IM NAMEN DER REPUBLIK!

Das Bundesverwaltungsgericht hat durch den Richter Dr. Nikolas BRACHER als Einzelrichter über die Beschwerde von XXXX , geb. XXXX , StA. Türkei, vertreten durch XXXX , gegen den Bescheid des Bundesamtes für Fremdenwesen und Asyl vom 28.04.2020, FZ. 111883704-200365524, zu Recht erkannt:

A)       Die Beschwerde wird als unbegründet abgewiesen.

B)       Die Revision ist gemäß Art. 133 Abs. 4 B-VG nicht zulässig.


Text


Entscheidungsgründe:

I. Verfahrensgang:

1. Im Hinblick auf zahlreiche strafgerichtliche Verurteilungen des Beschwerdeführers (BF) erließ das Bundesamt für Fremdenwesen und Asyl (BFA) gegen ihn mit Bescheid vom 21.05.2019 eine Rückkehrentscheidung gem. §§ 52 Abs. 5 FPG, verbunden mit einem zweijährigen Einreiseverbot gem. § 53 Abs. 1 iVm Abs. 3 Z 1 FPG. Seine Abschiebung in die Türkei wurde gem. § 52 Abs. 9 FPG für zulässig erklärt und gem. § 18 Abs. 2 BFA-VG einer Beschwerde gegen die Rückkehrentscheidung die aufschiebende Wirkung aberkannt.

Die Entscheidung erwuchs am 26.06.2019 in Rechtskraft.

2. Mit Schriftsatz seines Vertreters vom 14.04.2020 an das BFA stellte der BF einen Antrag auf Aufhebung des Einreiseverbots.

3. Mit dem im Spruch bezeichneten Bescheid des BFA vom 28.04.2020 wurde dieser Antrag gem. § 60 Abs. 2 FPG abgewiesen (Spruchpunkt I.) und gem. § 78 AVG die Entrichtung einer Bundesverwaltungsabgabe in Höhe von EUR 6,50 binnen 28 Tagen vorgeschrieben (Spruchpunkt II.).

4. Der Bescheid wurde dem Vertreter des BF am 04.05.2020 zugestellt, wogegen dieser mit 02.06.2020 fristgerecht Beschwerde in vollem Umfang erhob.

5. Die Beschwerdevorlage der belangten Behörde langte mit 08.06.2020 beim Bundesverwaltungsgericht ein (BVwG) und wurde das gg.
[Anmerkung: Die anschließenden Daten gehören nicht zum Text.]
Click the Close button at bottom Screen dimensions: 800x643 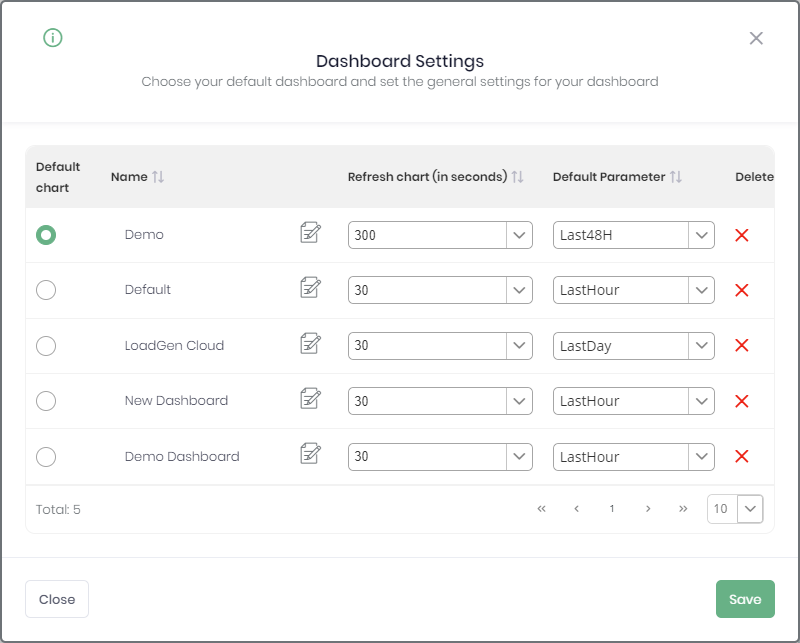(x=57, y=599)
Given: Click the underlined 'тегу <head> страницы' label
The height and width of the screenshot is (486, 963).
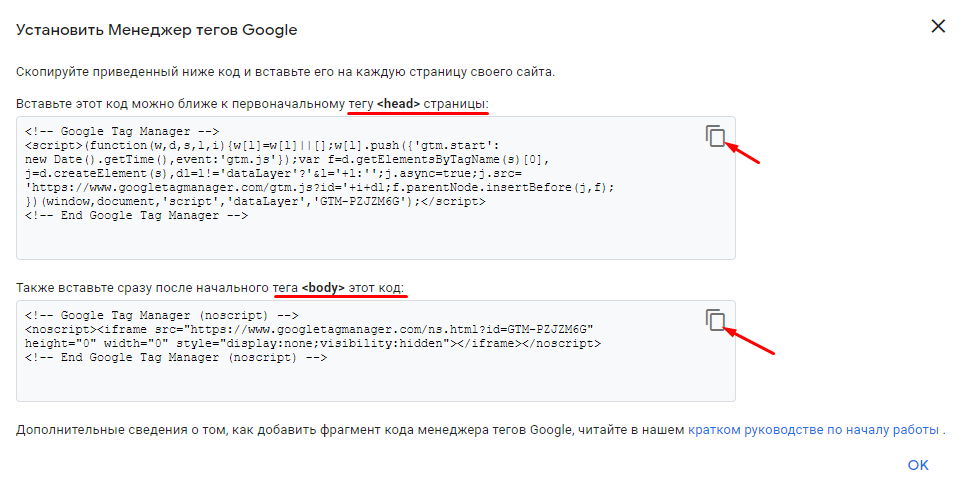Looking at the screenshot, I should click(x=418, y=104).
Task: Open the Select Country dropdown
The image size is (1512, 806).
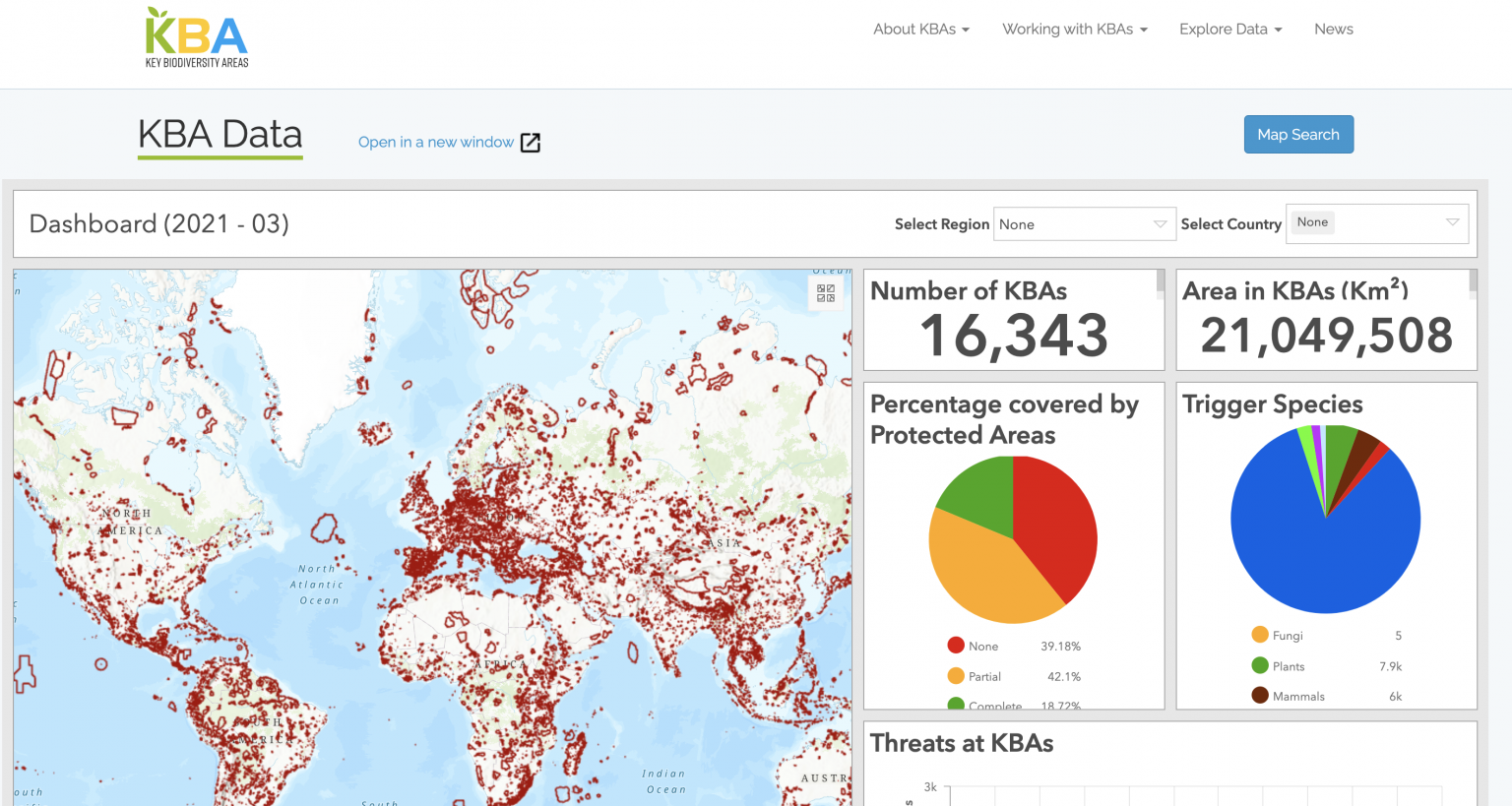Action: (x=1377, y=223)
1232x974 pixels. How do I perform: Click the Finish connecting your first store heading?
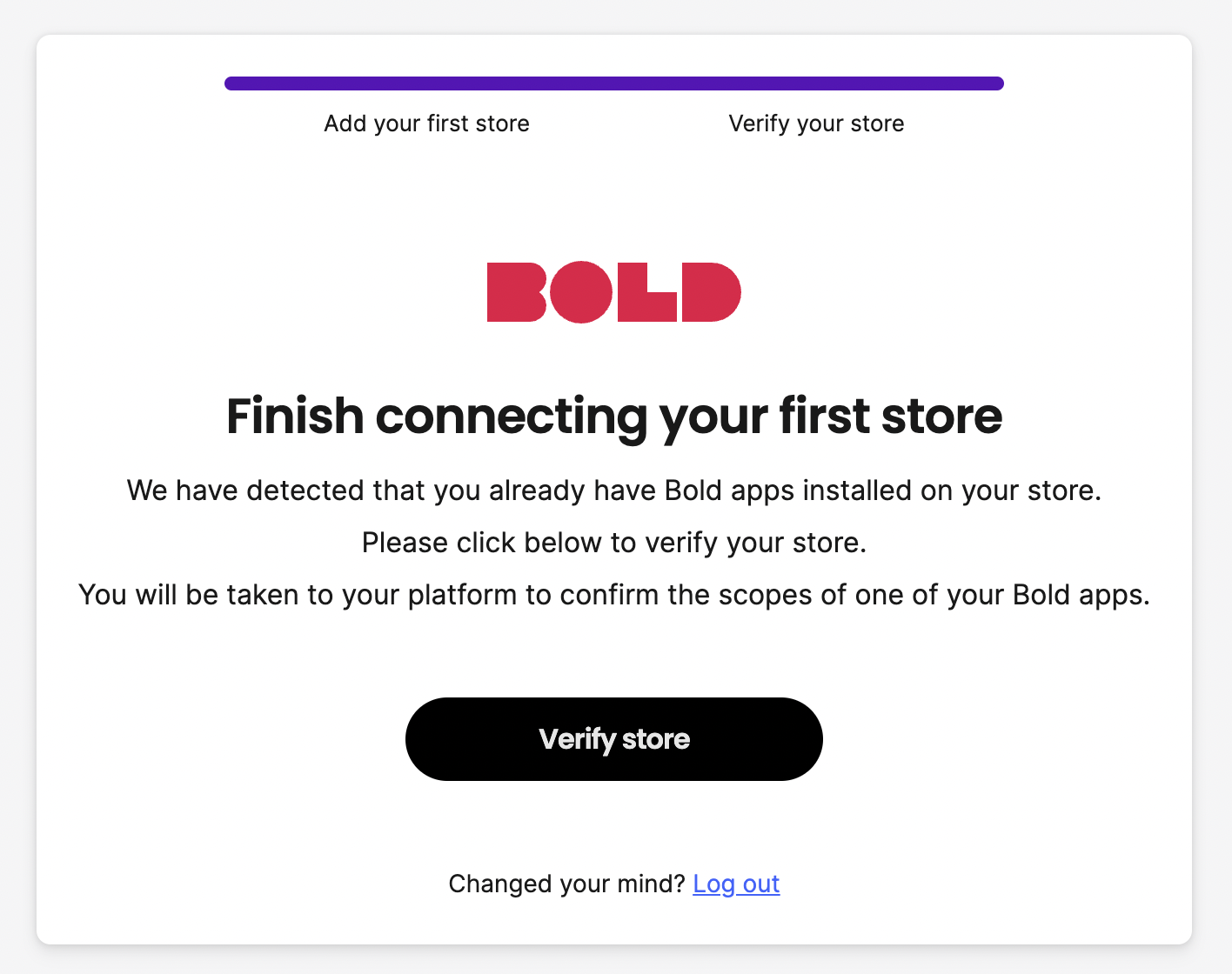pos(613,417)
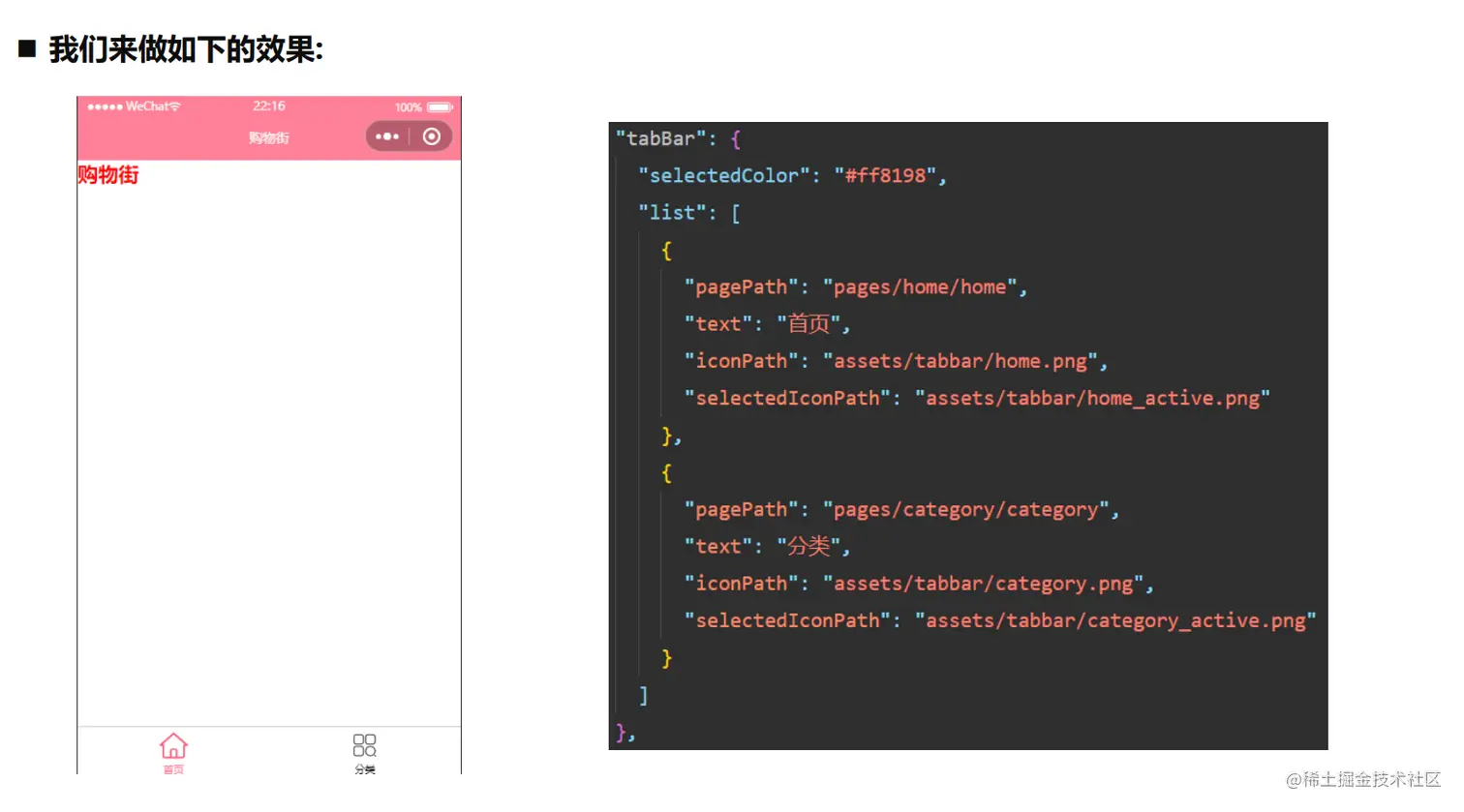Select the 首页 tab label
1464x812 pixels.
[x=173, y=769]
Beschwerdeverfahren in der Folge der nun zur Entscheidung berufenen Gerichtsabteilung zur Entscheidung zugewiesen.

7. Das BVwG erstellte Auszüge aus den Datenbanken der Grundversorgungsinformation, des IZR, des Melde- und des Strafregisters.

II. Das Bundesverwaltungsgericht hat erwogen:

1. Feststellungen:

1.1. Der gg. Verfahrensgang steht fest.

1.2. Die genaue Identität des BF steht fest. Er wurde am XXXX in Österreich geboren und ist türkischer Staatsangehöriger.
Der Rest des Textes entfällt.